In my mind I see her at the front of the class wearing a crisp white cotton shirt and a long denim skirt. She doesn’t sit at her desk so much as stands in front of it, stands with leather moccasin loafers and talks with arms flying in the air. She speaks of the genius of the written word. Then she says, “Class…,” says it in a nasally voice that draws out the word, “Claaasss…, it’s time to open our books and read.”

She walks in fast steps around her desk, pulls out the chair and drags it in front where she’s been standing. Sits down, opens her book to the page where we left off last session, and begins reading. Out loud, as if we are first graders.

The funny thing is, I remember nothing about The Hobbit. That’s the book she read out loud to us. I can’t remember if she assigned or read any other book. The only memory I have of Mrs. Rhodes is her reading The Hobbit, and the only memory I have of The Hobbit is Mrs. Rhodes reading it.

We open our books to the page she tells us. We cradle our copies with our arms, drop our heads inside our cradles, then sneak glances at one another. We know what’s coming. She starts reading. Her voice gets small and childlike. She reads slowly, much more slowly than we track in the page. For this reason I close my eyes and listen only to her voice. It floats in the space around us, but not loose and unanchored. It fills the room. There is depth in that voice. There is history and generations. She’s carrying something forward, passing it on. All this I detect in the stillness of the room, silent except for Mrs. Rhodes’ small singular voice.

And this is what I remember most. Always, the voice cracks. It wobbles and weaves, eventually stopping altogether.
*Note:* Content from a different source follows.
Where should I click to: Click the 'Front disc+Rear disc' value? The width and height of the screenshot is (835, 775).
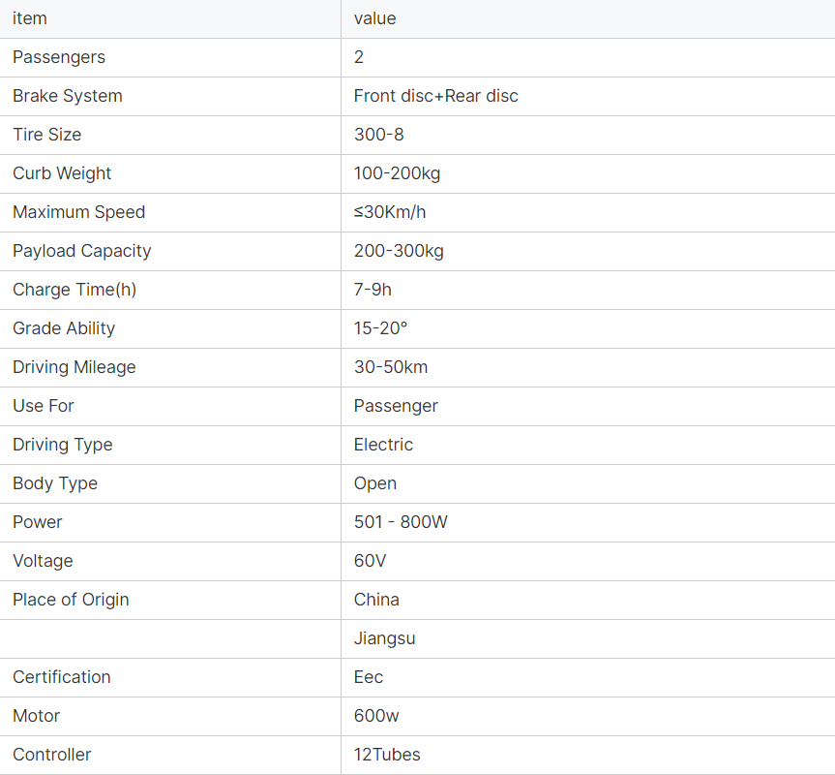435,96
I don’t want to open my eyes. I beg in my head, Keep going, just keep going. Silence. A classroom full of 15-year-olds, some giggly and high, some asleep, most shuffling, moving waffle-stompered feet on the dirty linoleum. I look up. Mrs. Rhodes is fixated on the page, tears falling now. She doesn’t look at any of us. I can tell she is composing herself. She takes a wadded Kleenex and dabs her nose. Then she continues.
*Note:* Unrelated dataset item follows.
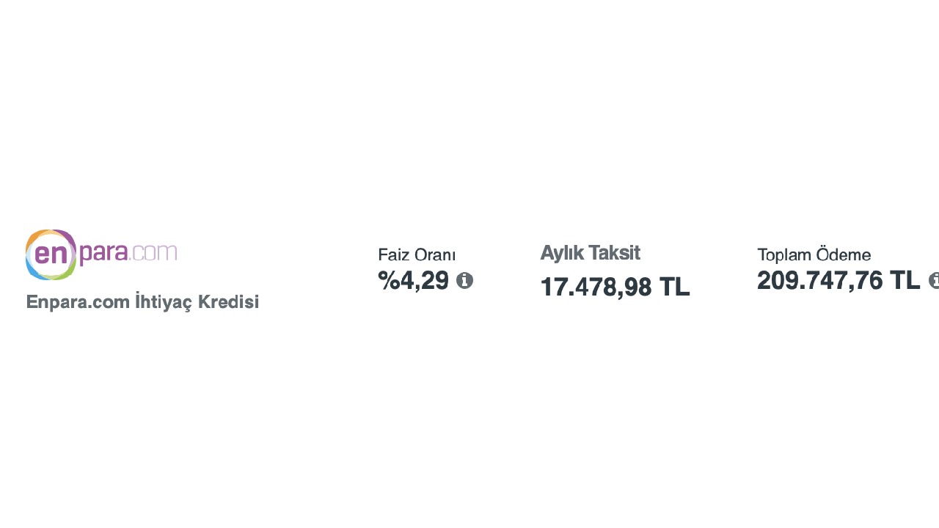Select the %4,29 interest rate value
This screenshot has height=528, width=939.
coord(413,280)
I want to recall what happened to the hobbits that made Mrs. Rhodes weep. Did someone die? Were they tortured? I tell myself I will re-read the book, perhaps read it out loud to Dee. Maybe I’ll cry, too. I cried at the end of Watership Down when Hazel was old and slipped away to the heavens. The emotion welled up from nowhere, it seemed, and I tried to keep it in, but in my trying it became big and full and caused me to tremble so much that Dee lifted herself from my side so she could turn and look at me. Was it the same for Mrs. Rhodes? Did she fall so headlong into the story that she couldn’t help but cry when the characters she loved slipped away?

She always made it through the crying; it never lasted long. Then she’d get to an exciting section. Here her voice drops to a whisper, as if we’re alongside the hobbits in the woods, crouching under bushes. If she speaks too loudly she’ll give away our position. Someone in the class snickers, one of the vatos who’s had enough. She immediately stops, snaps her head up to see who’s making fun.
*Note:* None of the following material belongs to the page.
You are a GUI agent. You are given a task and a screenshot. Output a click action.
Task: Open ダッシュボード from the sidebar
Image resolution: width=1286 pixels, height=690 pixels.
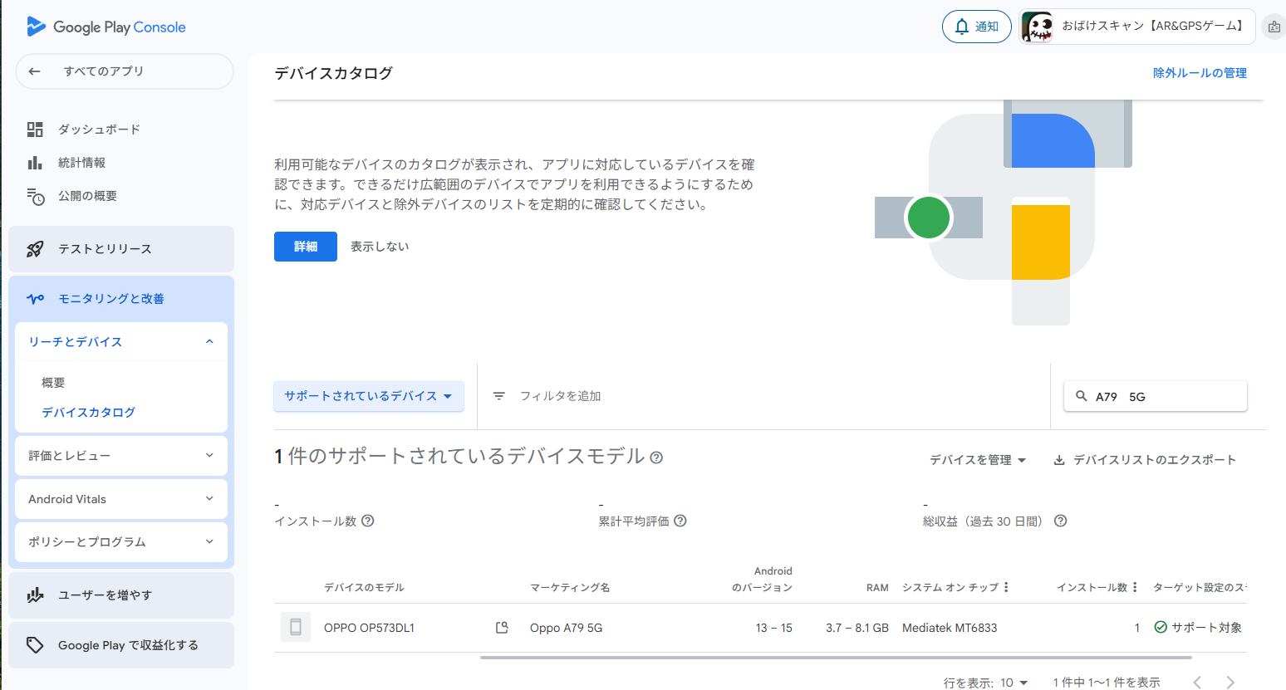point(99,130)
“What is it?” she asks. He shakes his head, says nothing.

“Don’t you believe? They’re real, you know.”

She looks from him to each one of us, looks deeply with her blue eyes, imploring. You can tell she’s pleading, You believe, don’t you?? There is desperation in that room, in that teacher. Each person she looks at in turn looks down.

She wants us to believe the hobbits are real, like fairies or spirits. Real like this moment. This life. We are not in Literature. This is religion, spirituality. We’re either believers or we’re not. When she gets to me I hold her gaze. Not because I’m a believer. I don’t know what I am. I’m lost, but I’m not about to let this poor woman be alone in the world.

Where are you, Mrs. Rhodes? What ever happened to you? I know nothing about the book you had us read, nothing except this recollection of you and me and the class. Why didn’t it dawn on me before what you gave to us? I thought you were crazy. Maybe you were. But you believed with all your heart in something at a time when I believed in nothing and no one. You touched me, left me with one of the few imprints I have from that time of walking through halls stoned and apathetic.

Thank you, Mrs. Rhodes, for leaving me with faith.